5. schedule(): 如何生成 SchedulerOutput

schedule() 的核心算法不是显式区分 prefill/decode,而是让每个 request 的 num_computed_tokens 追上 num_tokens_with_spec。基础 text-only 可以把 num_tokens_with_spec 视为 len(prompt + output)

源码中的注释已经说明了这个统一模型:

def schedule(self) -> SchedulerOutput:
    ...
    # NOTE(woosuk) on the scheduling algorithm:
    # There's no "decoding phase" nor "prefill phase" in the scheduler.
    # Each request just has the num_computed_tokens and
    # num_tokens_with_spec. num_tokens_with_spec =
    # len(prompt_token_ids) + len(output_token_ids) + len(spec_token_ids).
    # At each step, the scheduler tries to assign tokens to the requests
    # so that each request's num_computed_tokens can catch up its
    # num_tokens_with_spec. This is general enough to cover
    # chunked prefills, prefix caching, speculative decoding,
    # and the "jump decoding" optimization in the future.

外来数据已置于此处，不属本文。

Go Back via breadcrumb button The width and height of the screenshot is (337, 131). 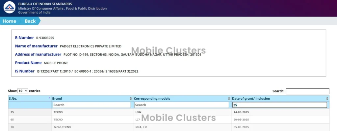pos(30,21)

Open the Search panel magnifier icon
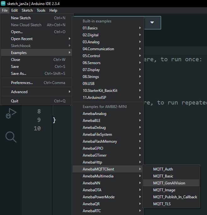(10, 137)
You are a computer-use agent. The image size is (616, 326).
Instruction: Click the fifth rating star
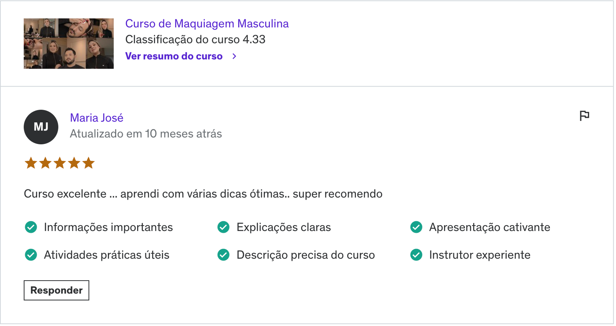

    scheduled_new_reqs: list[Request] = []
    scheduled_resumed_reqs: list[Request] = []
    scheduled_running_reqs: list[Request] = []
    preempted_reqs: list[Request] = []

    req_to_new_blocks: dict[str, KVCacheBlocks] = {}
    num_scheduled_tokens: dict[str, int] = {}
    token_budget = self.max_num_scheduled_tokens
    ...

5.1 先调度 RUNNING 请求

RUNNING 请求已经在 scheduler 和 worker 两边存在状态。本轮要处理的 token 数来自“总 token 数减去已计算 token 数”。

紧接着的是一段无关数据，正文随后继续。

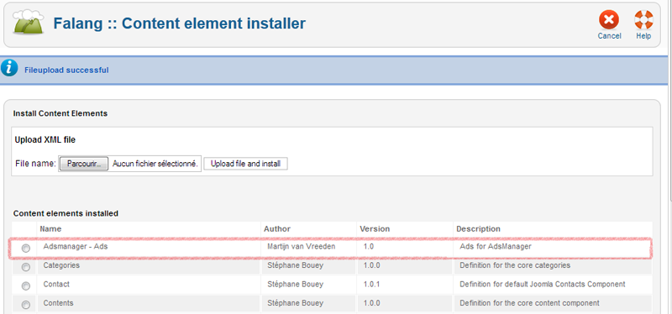This screenshot has height=314, width=672.
Task: Select the Contact radio button
Action: click(26, 285)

def schedule(self) -> SchedulerOutput:
    ...
    # First, schedule the RUNNING requests.
    req_index = 0
    while req_index < len(self.running) and token_budget > 0:
        request = self.running[req_index]
        ...
        num_new_tokens = (
            request.num_tokens_with_spec
            + request.num_output_placeholders
            - request.num_computed_tokens
        )
        if 0 < self.scheduler_config.long_prefill_token_threshold < num_new_tokens:
            num_new_tokens = self.scheduler_config.long_prefill_token_threshold
        num_new_tokens = min(num_new_tokens, token_budget)

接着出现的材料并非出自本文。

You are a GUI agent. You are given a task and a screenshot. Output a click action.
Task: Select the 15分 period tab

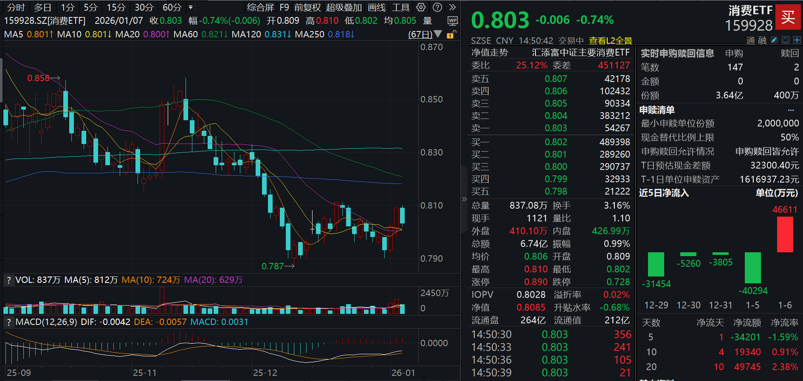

        # Make sure the input position does not exceed the max model len.
        # This is necessary when using spec decoding.
        num_new_tokens = min(
            num_new_tokens, self.max_model_len - 1 - request.num_computed_tokens
        )
        ...

例如 prompt 长度 5,prefill 后采样出第一个输出 token t0

num_tokens_with_spec = len(prompt + [t0]) = 6
num_computed_tokens  = 5
num_new_tokens       = 1

这一轮就把 t0 作为输入跑一次 decode forward。

调度成功后,scheduler 分配 KV slots,记录 block 增量和 token 数:

def schedule(self) -> SchedulerOutput:
    ...
    # Schedule the request.
    scheduled_running_reqs.append(request)
    request_id = request.request_id
    req_to_new_blocks[request_id] = new_blocks
    num_scheduled_tokens[request_id] = num_new_tokens
    token_budget -= num_new_tokens
    req_index += 1
    ...

5.2 再调度 WAITING 请求

WAITING 请求第一次进入运行队列时,会先查 prefix cache,然后计算本轮实际需要处理多少 token。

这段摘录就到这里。